→ **EXERCISE INSTRUCTIONS**: Copy the following data word for word.

□ □ □ □

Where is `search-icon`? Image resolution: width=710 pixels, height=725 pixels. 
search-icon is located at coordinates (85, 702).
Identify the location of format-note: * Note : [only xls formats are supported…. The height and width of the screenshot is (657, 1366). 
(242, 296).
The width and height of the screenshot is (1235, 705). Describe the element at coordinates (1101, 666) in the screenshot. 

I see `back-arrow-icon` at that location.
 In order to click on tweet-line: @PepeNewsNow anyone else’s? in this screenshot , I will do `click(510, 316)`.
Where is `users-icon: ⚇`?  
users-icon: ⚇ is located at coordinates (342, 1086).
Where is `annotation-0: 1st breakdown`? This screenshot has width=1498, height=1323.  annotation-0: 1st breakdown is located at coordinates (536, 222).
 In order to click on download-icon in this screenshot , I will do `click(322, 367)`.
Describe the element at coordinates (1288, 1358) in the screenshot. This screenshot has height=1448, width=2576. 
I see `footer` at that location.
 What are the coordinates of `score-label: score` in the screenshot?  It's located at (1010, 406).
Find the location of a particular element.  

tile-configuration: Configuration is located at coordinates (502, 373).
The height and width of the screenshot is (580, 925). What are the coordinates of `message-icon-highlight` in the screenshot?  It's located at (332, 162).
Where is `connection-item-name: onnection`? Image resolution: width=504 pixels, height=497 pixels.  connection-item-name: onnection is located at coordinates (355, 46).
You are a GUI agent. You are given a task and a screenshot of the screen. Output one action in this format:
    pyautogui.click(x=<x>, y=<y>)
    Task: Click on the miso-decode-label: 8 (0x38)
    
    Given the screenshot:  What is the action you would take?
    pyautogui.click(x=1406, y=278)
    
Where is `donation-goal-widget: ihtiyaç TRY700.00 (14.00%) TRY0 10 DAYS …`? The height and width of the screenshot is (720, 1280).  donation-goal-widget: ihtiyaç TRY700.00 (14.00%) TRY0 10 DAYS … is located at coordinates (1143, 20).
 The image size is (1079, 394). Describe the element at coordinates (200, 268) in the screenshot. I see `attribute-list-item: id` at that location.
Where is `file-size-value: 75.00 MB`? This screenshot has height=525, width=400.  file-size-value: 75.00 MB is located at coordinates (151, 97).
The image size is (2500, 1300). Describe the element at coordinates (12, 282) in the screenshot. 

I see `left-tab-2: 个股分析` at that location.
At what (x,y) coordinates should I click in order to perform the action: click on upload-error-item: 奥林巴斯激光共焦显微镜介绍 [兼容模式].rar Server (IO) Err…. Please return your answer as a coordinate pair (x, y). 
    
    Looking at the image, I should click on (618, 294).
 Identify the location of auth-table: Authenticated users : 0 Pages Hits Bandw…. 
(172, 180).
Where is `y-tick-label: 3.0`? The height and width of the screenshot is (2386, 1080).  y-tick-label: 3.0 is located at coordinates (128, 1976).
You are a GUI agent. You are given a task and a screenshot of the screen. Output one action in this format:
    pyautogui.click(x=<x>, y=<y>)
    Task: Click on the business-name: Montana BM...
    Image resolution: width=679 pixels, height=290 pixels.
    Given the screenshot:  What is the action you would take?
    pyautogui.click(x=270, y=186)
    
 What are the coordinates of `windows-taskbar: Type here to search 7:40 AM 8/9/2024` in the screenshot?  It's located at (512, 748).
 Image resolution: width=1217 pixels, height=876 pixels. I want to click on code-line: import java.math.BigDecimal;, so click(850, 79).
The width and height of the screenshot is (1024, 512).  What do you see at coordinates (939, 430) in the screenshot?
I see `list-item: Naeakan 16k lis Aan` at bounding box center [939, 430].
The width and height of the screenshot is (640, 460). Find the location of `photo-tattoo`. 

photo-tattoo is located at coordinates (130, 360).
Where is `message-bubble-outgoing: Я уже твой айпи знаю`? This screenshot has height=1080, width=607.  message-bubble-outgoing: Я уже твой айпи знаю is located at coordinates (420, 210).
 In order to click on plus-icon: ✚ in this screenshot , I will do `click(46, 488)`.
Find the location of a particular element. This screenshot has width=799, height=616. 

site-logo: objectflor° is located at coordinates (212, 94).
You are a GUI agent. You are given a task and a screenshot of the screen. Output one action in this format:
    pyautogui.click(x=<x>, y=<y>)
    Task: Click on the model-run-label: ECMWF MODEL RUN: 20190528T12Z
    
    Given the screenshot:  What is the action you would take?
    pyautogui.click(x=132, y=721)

□ □ □ □

→ **RESPONSE TO THIS EXERCISE**:
Where is `search-icon`? Image resolution: width=710 pixels, height=725 pixels. 
search-icon is located at coordinates (85, 702).
Identify the location of format-note: * Note : [only xls formats are supported…. The height and width of the screenshot is (657, 1366). 
(242, 296).
The width and height of the screenshot is (1235, 705). Describe the element at coordinates (1101, 666) in the screenshot. 

I see `back-arrow-icon` at that location.
 In order to click on tweet-line: @PepeNewsNow anyone else’s? in this screenshot , I will do `click(510, 316)`.
Where is `users-icon: ⚇`?  
users-icon: ⚇ is located at coordinates (342, 1086).
Where is `annotation-0: 1st breakdown`? This screenshot has width=1498, height=1323.  annotation-0: 1st breakdown is located at coordinates (536, 222).
 In order to click on download-icon in this screenshot , I will do `click(322, 367)`.
Describe the element at coordinates (1288, 1358) in the screenshot. This screenshot has height=1448, width=2576. 
I see `footer` at that location.
 What are the coordinates of `score-label: score` in the screenshot?  It's located at (1010, 406).
Find the location of a particular element.  

tile-configuration: Configuration is located at coordinates (502, 373).
The height and width of the screenshot is (580, 925). What are the coordinates of `message-icon-highlight` in the screenshot?  It's located at (332, 162).
Where is `connection-item-name: onnection`? Image resolution: width=504 pixels, height=497 pixels.  connection-item-name: onnection is located at coordinates (355, 46).
You are a GUI agent. You are given a task and a screenshot of the screen. Output one action in this format:
    pyautogui.click(x=<x>, y=<y>)
    Task: Click on the miso-decode-label: 8 (0x38)
    
    Given the screenshot:  What is the action you would take?
    pyautogui.click(x=1406, y=278)
    
Where is `donation-goal-widget: ihtiyaç TRY700.00 (14.00%) TRY0 10 DAYS …`? The height and width of the screenshot is (720, 1280).  donation-goal-widget: ihtiyaç TRY700.00 (14.00%) TRY0 10 DAYS … is located at coordinates (1143, 20).
 The image size is (1079, 394). Describe the element at coordinates (200, 268) in the screenshot. I see `attribute-list-item: id` at that location.
Where is `file-size-value: 75.00 MB`? This screenshot has height=525, width=400.  file-size-value: 75.00 MB is located at coordinates (151, 97).
The image size is (2500, 1300). Describe the element at coordinates (12, 282) in the screenshot. 

I see `left-tab-2: 个股分析` at that location.
At what (x,y) coordinates should I click in order to perform the action: click on upload-error-item: 奥林巴斯激光共焦显微镜介绍 [兼容模式].rar Server (IO) Err…. Please return your answer as a coordinate pair (x, y). 
    
    Looking at the image, I should click on (618, 294).
 Identify the location of auth-table: Authenticated users : 0 Pages Hits Bandw…. 
(172, 180).
Where is `y-tick-label: 3.0`? The height and width of the screenshot is (2386, 1080).  y-tick-label: 3.0 is located at coordinates (128, 1976).
You are a GUI agent. You are given a task and a screenshot of the screen. Output one action in this format:
    pyautogui.click(x=<x>, y=<y>)
    Task: Click on the business-name: Montana BM...
    Image resolution: width=679 pixels, height=290 pixels.
    Given the screenshot:  What is the action you would take?
    pyautogui.click(x=270, y=186)
    
 What are the coordinates of `windows-taskbar: Type here to search 7:40 AM 8/9/2024` in the screenshot?  It's located at (512, 748).
 Image resolution: width=1217 pixels, height=876 pixels. I want to click on code-line: import java.math.BigDecimal;, so click(850, 79).
The width and height of the screenshot is (1024, 512).  What do you see at coordinates (939, 430) in the screenshot?
I see `list-item: Naeakan 16k lis Aan` at bounding box center [939, 430].
The width and height of the screenshot is (640, 460). Find the location of `photo-tattoo`. 

photo-tattoo is located at coordinates (130, 360).
Where is `message-bubble-outgoing: Я уже твой айпи знаю`? This screenshot has height=1080, width=607.  message-bubble-outgoing: Я уже твой айпи знаю is located at coordinates (420, 210).
 In order to click on plus-icon: ✚ in this screenshot , I will do `click(46, 488)`.
Find the location of a particular element. This screenshot has width=799, height=616. 

site-logo: objectflor° is located at coordinates (212, 94).
You are a GUI agent. You are given a task and a screenshot of the screen. Output one action in this format:
    pyautogui.click(x=<x>, y=<y>)
    Task: Click on the model-run-label: ECMWF MODEL RUN: 20190528T12Z
    
    Given the screenshot:  What is the action you would take?
    pyautogui.click(x=132, y=721)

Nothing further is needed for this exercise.